— TEXTO EXTRAÍDO —
►
Revista Historia

El mandarín está vestido (1)

Por Tiburciosamsa
Hoy en www.historiasdehispania.blogspot.com JdJ ha publicado la entrada que a mí me hubiera gustado escribir sobre la miopía de la intelectualidad progre occidental a propósito del maoísmo. Gente que no querría que la fotografiasen delante de un escaparate donde se exhibiese el “Mein Kampf”, no tiene empacho en reconocer que fueron maoístas en su juventud. ¿Harían esa misma confesión sin complejos si hubieran sido neonazis? Lo dudo mucho y eso que puestos a masacrar al personal nazis y maoístas tenían los mismos escrúpulos: cero. En fin que con el permiso de JdJ, publico en simultáneo la entrada que él ha publicado hoy en su blog.
A principios del siglo XX, la revolución rusa levantó una ola de ilusión en todos aquellos que, en el mundo, creían tanto en la necesidad como en la posibilidad de un cambio radical del mismo hacia la justicia y la felicidad social. A pesar de los muchos y exitosos intentos del régimen soviético para mantener viva esa llama, pasadas las décadas, y sobre todo tras el estallido de la guerra fría y el consecuente enfriamiento de las posibilidades del comunismo en los grandes países europeos, la URSS fue decepcionando. Esto, sin embargo, no significó, en modo alguno, que los buscadores de utopías detuviesen sus explotaciones mineras entre los seguidores de Carlos Marx. En realidad, el fracaso de la URSS como potencia democrática (a pesar de haber inventado para sí misma el extraño fistro de democracia popular) impulsó todavía más la asunción acrítica del concepto de que los regímenes marxistas eran democráticos, progresistas y avanzados. La creencia, simplemente, se desplazó al que fue, durante la segunda mitad del siglo XX , el gran elemento reivindicador del progresismo: el Tercer Mundo.
El Tercer Mundo, en proceso de descolonización en muchos casos es, en efecto, un poco el ecologismo del último tranco del siglo XX. La idea asumida por muchos de una forma bastante automática. El Tercer Mundo, según esta idea, se convierte en un territorio que es objeto de una agresión, la del mundo desarrollado, lo que le convierte en inocente ante cualquiera de sus problemas. Varias decenas de dictadores, algunos de ellos justamente colocados en el hall of fame de la atrocidad inhumana en la Historia de la Humanidad, han vivido de coña gracias a que Londres, en París o Nueva York estuviesen petados de escritores, directores de cine, tornero-fresadores, periodistas, biólogos, intelectuales en general y algún que otro mediopensionista firmador de manifiestos, que no estaban dispuestos a admitir que los problemas de los países en desarrollo tuviesen otro origen que la Secretaría de Estado USA y elementos similares.
◄
— DATOS PROPORCIONADOS —
►
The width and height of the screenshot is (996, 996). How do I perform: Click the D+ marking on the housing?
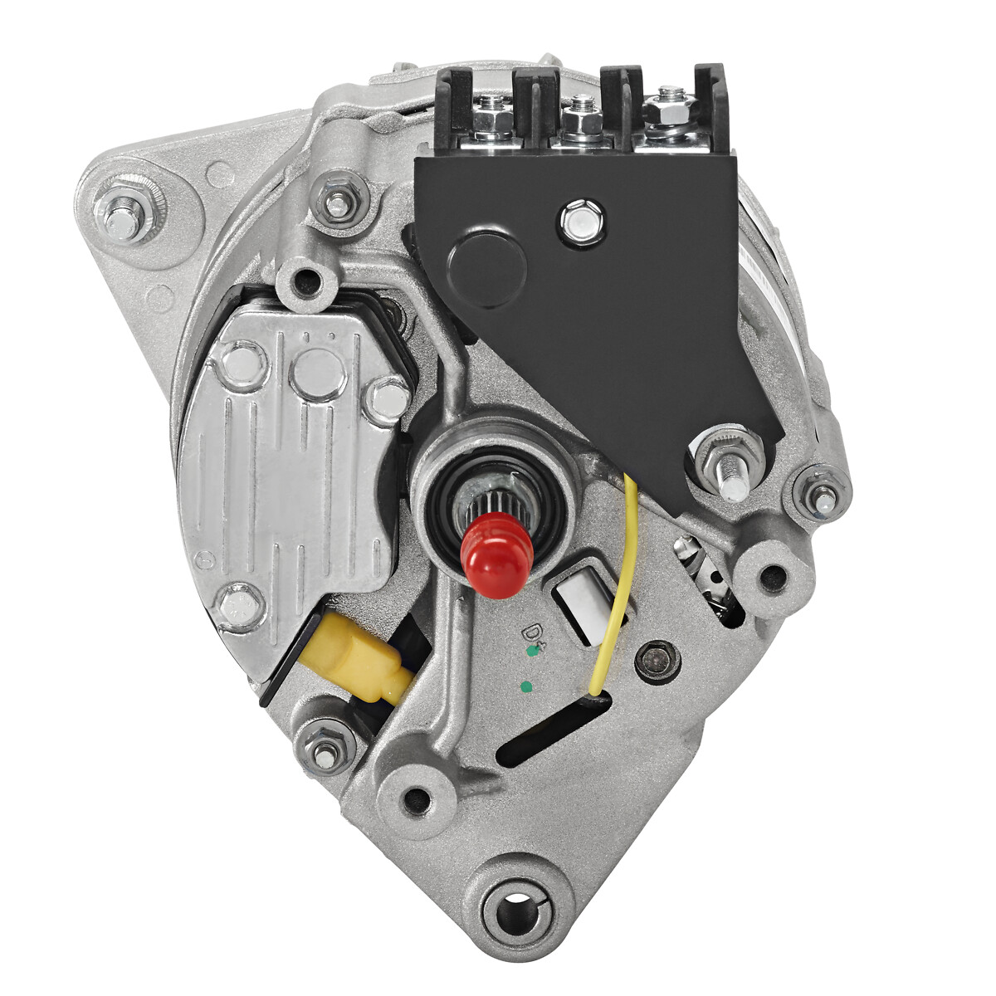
◄
— CONSIGNA A —
Según el texto extraído, ¿hacia dónde se desplazó, durante la segunda mitad del siglo XX, la creencia en los regímenes marxistas?
— CONSIGNA B —
Traduce al inglés esta oración del texto extraído: "El Tercer Mundo, según esta idea, se convierte en un territorio que es objeto de una agresión, la del mundo desarrollado, lo que le convierte en inocente ante cualquiera de sus problemas."
— CONSIGNA C —
Enumera todos los tipos de personas que, según el texto extraído, llenaban Londres, París o Nueva York.
Las líneas no intervienen en esto.

— RESPUESTA FINAL A —
Hacia el Tercer Mundo.

— RESPUESTA FINAL B —
According to this idea, the Third World becomes a territory that is the object of an aggression, that of the developed world, which makes it innocent in the face of any of its problems.

— RESPUESTA FINAL C —
- Escritores
- Directores de cine
- Tornero-fresadores
- Periodistas
- Biólogos
- Intelectuales en general
- Algún que otro mediopensionista firmador de manifiestos